Each entry, in full: reproduce it exactly.

━━━ Data to use ━━━

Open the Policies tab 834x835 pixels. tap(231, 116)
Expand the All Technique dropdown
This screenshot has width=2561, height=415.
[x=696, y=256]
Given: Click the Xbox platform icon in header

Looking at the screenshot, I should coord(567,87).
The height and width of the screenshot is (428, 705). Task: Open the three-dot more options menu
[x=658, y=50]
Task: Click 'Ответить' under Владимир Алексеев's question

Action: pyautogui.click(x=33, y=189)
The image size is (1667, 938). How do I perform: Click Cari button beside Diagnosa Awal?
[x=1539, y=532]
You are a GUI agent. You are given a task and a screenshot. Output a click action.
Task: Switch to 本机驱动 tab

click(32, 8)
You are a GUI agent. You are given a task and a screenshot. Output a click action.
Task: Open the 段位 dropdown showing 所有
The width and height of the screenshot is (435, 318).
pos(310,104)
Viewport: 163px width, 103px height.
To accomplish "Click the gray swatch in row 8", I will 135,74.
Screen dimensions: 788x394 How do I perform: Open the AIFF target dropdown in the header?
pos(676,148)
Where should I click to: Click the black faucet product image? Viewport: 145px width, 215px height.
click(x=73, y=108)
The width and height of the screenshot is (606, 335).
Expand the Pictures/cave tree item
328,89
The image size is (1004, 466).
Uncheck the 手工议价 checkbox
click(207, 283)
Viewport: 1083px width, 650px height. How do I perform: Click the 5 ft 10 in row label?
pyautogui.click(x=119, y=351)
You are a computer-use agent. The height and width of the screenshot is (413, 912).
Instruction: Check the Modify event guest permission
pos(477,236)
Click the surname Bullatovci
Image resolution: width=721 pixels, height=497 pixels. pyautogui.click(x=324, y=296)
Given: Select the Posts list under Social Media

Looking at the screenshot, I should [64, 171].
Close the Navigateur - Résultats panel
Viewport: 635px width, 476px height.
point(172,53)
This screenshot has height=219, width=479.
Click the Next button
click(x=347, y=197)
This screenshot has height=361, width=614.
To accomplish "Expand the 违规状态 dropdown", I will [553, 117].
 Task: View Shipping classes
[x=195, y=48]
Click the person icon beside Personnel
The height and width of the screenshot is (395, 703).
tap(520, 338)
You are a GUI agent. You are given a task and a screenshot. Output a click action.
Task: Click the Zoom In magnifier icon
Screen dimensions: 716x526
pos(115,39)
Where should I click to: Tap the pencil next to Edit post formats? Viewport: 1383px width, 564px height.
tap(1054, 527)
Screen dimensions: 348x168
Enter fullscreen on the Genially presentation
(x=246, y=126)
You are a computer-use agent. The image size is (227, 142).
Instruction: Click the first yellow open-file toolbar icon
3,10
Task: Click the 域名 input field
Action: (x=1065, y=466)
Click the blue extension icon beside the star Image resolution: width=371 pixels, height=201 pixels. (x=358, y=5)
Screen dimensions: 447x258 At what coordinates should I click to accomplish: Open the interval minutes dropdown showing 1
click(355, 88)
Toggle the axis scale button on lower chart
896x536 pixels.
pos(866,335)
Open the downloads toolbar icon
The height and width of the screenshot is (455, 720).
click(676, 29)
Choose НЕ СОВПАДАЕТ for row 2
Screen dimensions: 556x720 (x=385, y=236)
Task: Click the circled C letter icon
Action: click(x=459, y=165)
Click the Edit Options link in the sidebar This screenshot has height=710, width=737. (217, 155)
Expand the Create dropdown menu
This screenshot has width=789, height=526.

━━━

_Finished task_
Open the Policies tab 834x835 pixels. tap(231, 116)
Expand the All Technique dropdown
This screenshot has width=2561, height=415.
[x=696, y=256]
Given: Click the Xbox platform icon in header

Looking at the screenshot, I should coord(567,87).
The height and width of the screenshot is (428, 705). Task: Open the three-dot more options menu
[x=658, y=50]
Task: Click 'Ответить' under Владимир Алексеев's question

Action: pyautogui.click(x=33, y=189)
The image size is (1667, 938). How do I perform: Click Cari button beside Diagnosa Awal?
[x=1539, y=532]
You are a GUI agent. You are given a task and a screenshot. Output a click action.
Task: Switch to 本机驱动 tab

click(32, 8)
You are a GUI agent. You are given a task and a screenshot. Output a click action.
Task: Open the 段位 dropdown showing 所有
The width and height of the screenshot is (435, 318).
pos(310,104)
Viewport: 163px width, 103px height.
To accomplish "Click the gray swatch in row 8", I will 135,74.
Screen dimensions: 788x394 How do I perform: Open the AIFF target dropdown in the header?
pos(676,148)
Where should I click to: Click the black faucet product image? Viewport: 145px width, 215px height.
click(x=73, y=108)
The width and height of the screenshot is (606, 335).
Expand the Pictures/cave tree item
328,89
The image size is (1004, 466).
Uncheck the 手工议价 checkbox
click(207, 283)
Viewport: 1083px width, 650px height. How do I perform: Click the 5 ft 10 in row label?
pyautogui.click(x=119, y=351)
You are a computer-use agent. The height and width of the screenshot is (413, 912).
Instruction: Check the Modify event guest permission
pos(477,236)
Click the surname Bullatovci
Image resolution: width=721 pixels, height=497 pixels. pyautogui.click(x=324, y=296)
Given: Select the Posts list under Social Media

Looking at the screenshot, I should [64, 171].
Close the Navigateur - Résultats panel
Viewport: 635px width, 476px height.
point(172,53)
This screenshot has height=219, width=479.
Click the Next button
click(x=347, y=197)
This screenshot has height=361, width=614.
To accomplish "Expand the 违规状态 dropdown", I will [553, 117].
 Task: View Shipping classes
[x=195, y=48]
Click the person icon beside Personnel
The height and width of the screenshot is (395, 703).
tap(520, 338)
You are a GUI agent. You are given a task and a screenshot. Output a click action.
Task: Click the Zoom In magnifier icon
Screen dimensions: 716x526
pos(115,39)
Where should I click to: Tap the pencil next to Edit post formats? Viewport: 1383px width, 564px height.
tap(1054, 527)
Screen dimensions: 348x168
Enter fullscreen on the Genially presentation
(x=246, y=126)
You are a computer-use agent. The image size is (227, 142).
Instruction: Click the first yellow open-file toolbar icon
3,10
Task: Click the 域名 input field
Action: (x=1065, y=466)
Click the blue extension icon beside the star Image resolution: width=371 pixels, height=201 pixels. (x=358, y=5)
Screen dimensions: 447x258 At what coordinates should I click to accomplish: Open the interval minutes dropdown showing 1
click(355, 88)
Toggle the axis scale button on lower chart
896x536 pixels.
pos(866,335)
Open the downloads toolbar icon
The height and width of the screenshot is (455, 720).
click(676, 29)
Choose НЕ СОВПАДАЕТ for row 2
Screen dimensions: 556x720 (x=385, y=236)
Task: Click the circled C letter icon
Action: click(x=459, y=165)
Click the Edit Options link in the sidebar This screenshot has height=710, width=737. (217, 155)
Expand the Create dropdown menu
This screenshot has width=789, height=526.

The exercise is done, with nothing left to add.